Stored data entries
⟨
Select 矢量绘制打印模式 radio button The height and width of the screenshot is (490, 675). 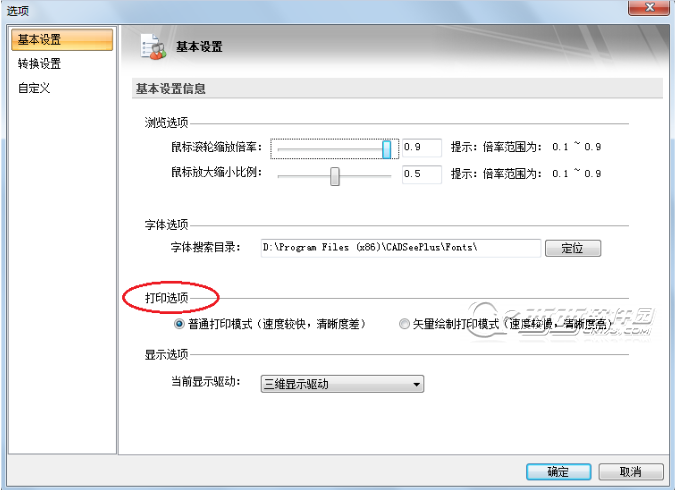click(x=404, y=324)
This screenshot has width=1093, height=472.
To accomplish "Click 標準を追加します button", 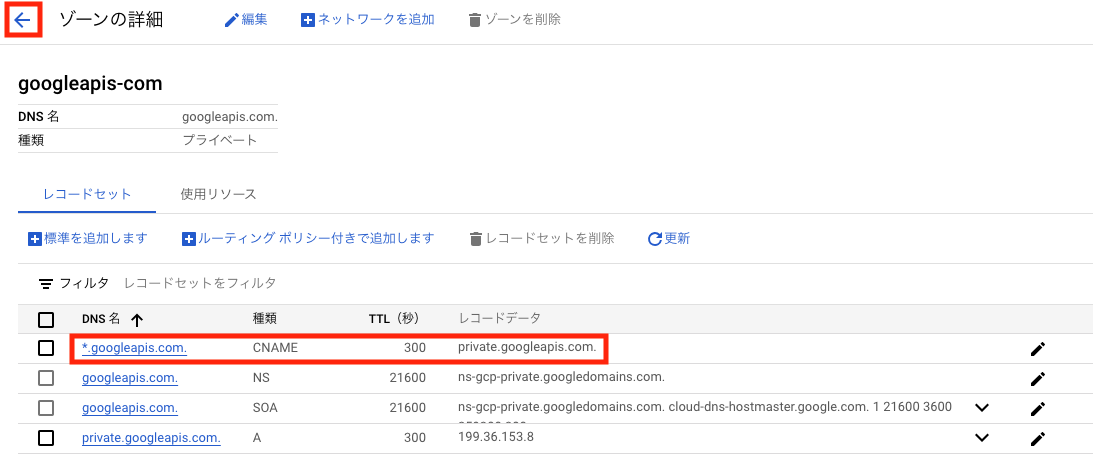I will [88, 238].
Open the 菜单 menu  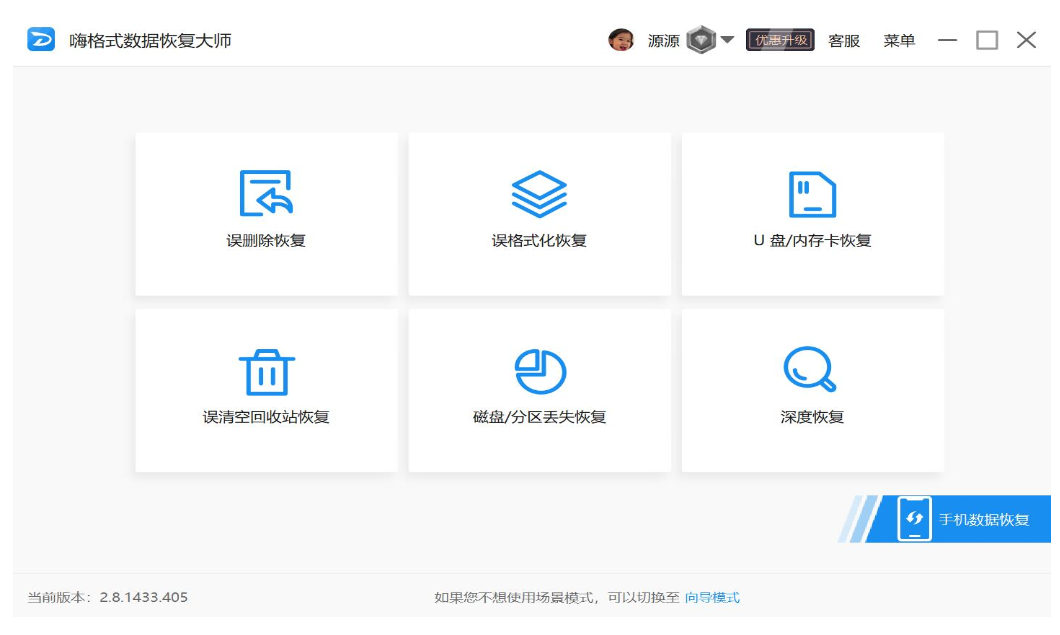coord(899,41)
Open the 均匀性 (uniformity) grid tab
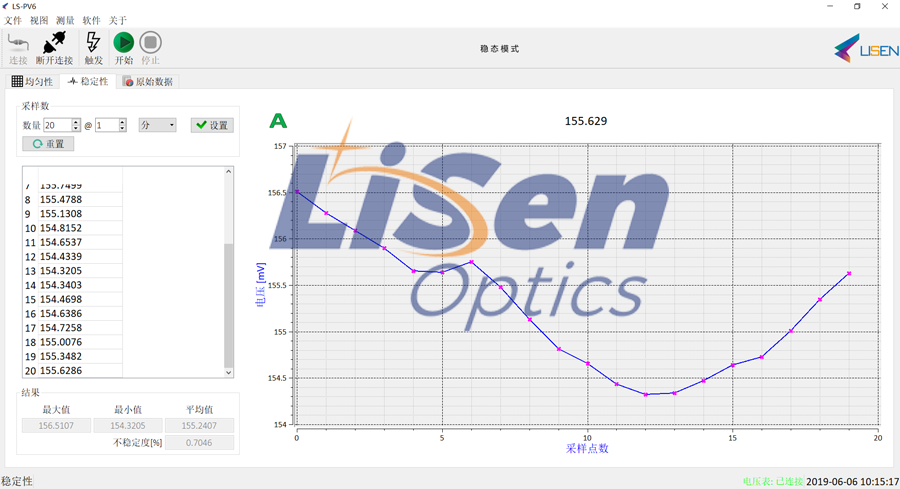The width and height of the screenshot is (900, 489). coord(32,81)
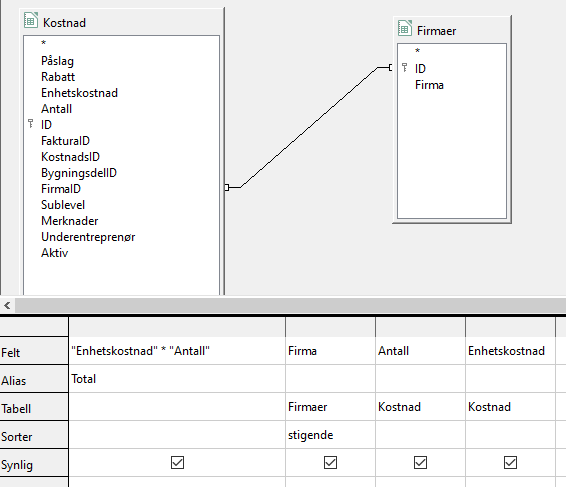
Task: Click the left arrow of the horizontal scrollbar
Action: (x=7, y=306)
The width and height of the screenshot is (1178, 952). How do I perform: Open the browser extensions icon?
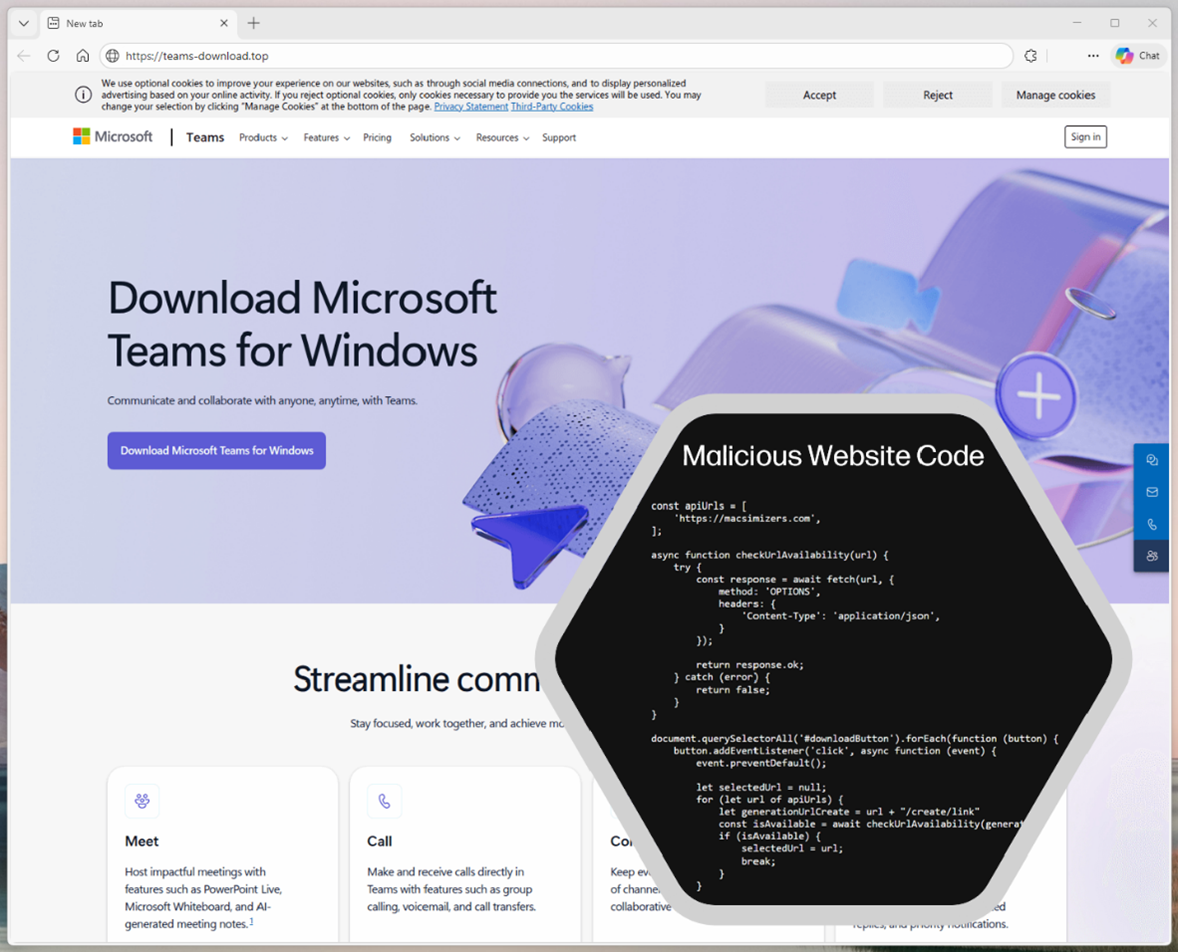pyautogui.click(x=1030, y=56)
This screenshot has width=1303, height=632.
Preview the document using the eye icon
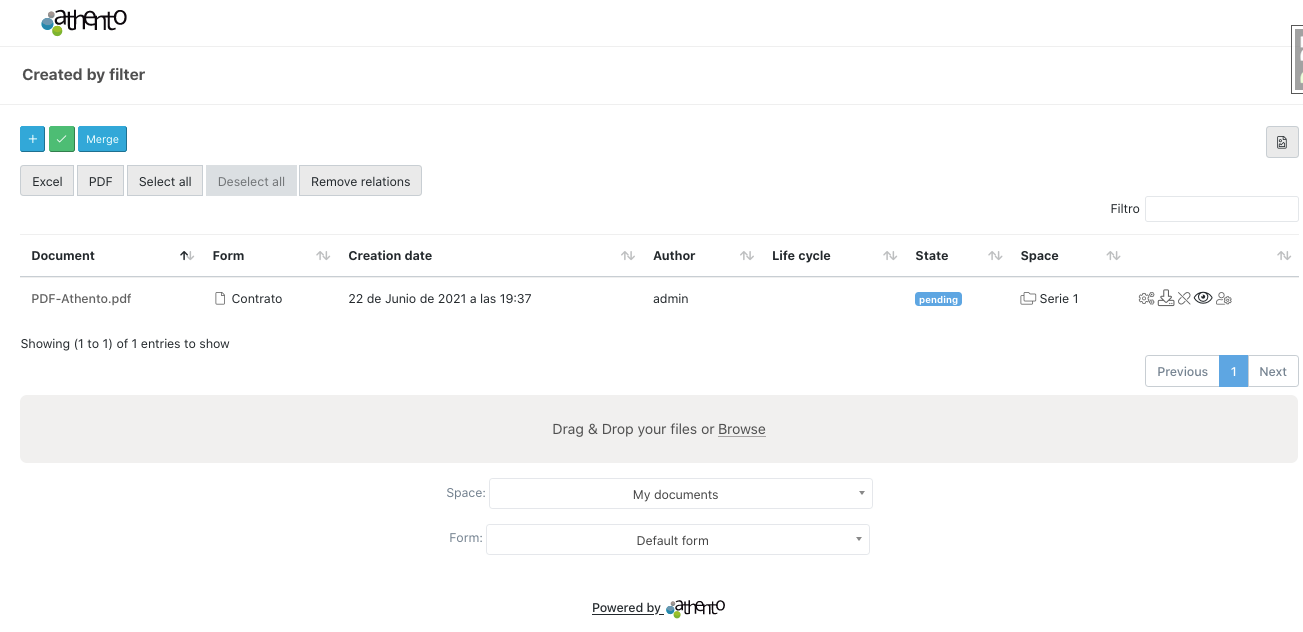pos(1203,298)
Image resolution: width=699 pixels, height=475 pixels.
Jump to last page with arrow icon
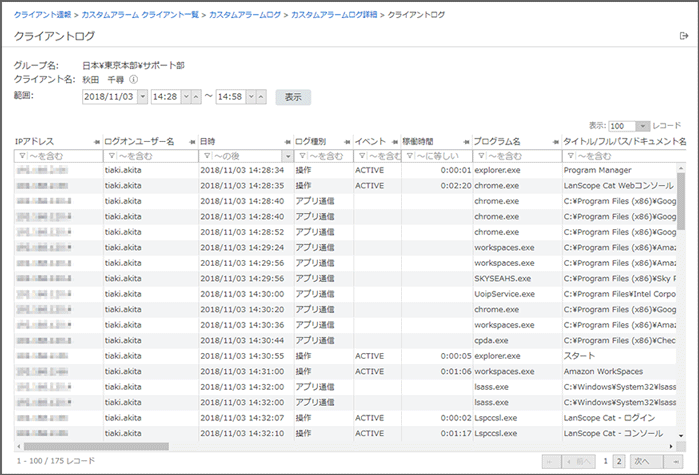[x=675, y=461]
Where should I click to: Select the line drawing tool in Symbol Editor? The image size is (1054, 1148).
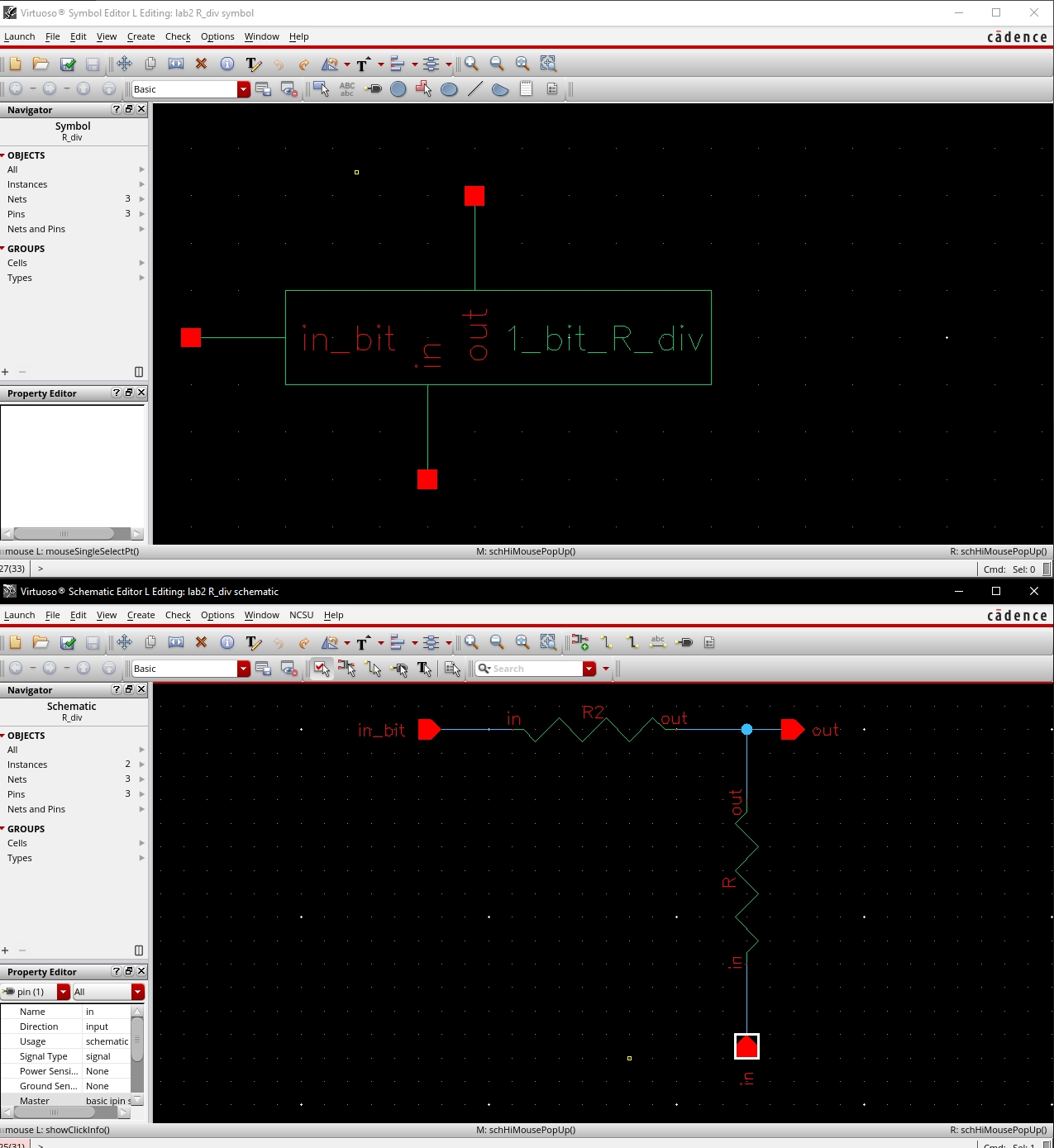[x=475, y=89]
⟩
Task statement
Every line from the one that contains "Preview the document using the eye icon" through the end of the records above is to be reproduced exactly; no picture goes in the copy.

Solution
Preview the document using the eye icon
pos(1203,298)
Image resolution: width=699 pixels, height=475 pixels.
Jump to last page with arrow icon
[x=675, y=461]
Where should I click to: Select the line drawing tool in Symbol Editor? The image size is (1054, 1148).
[x=475, y=89]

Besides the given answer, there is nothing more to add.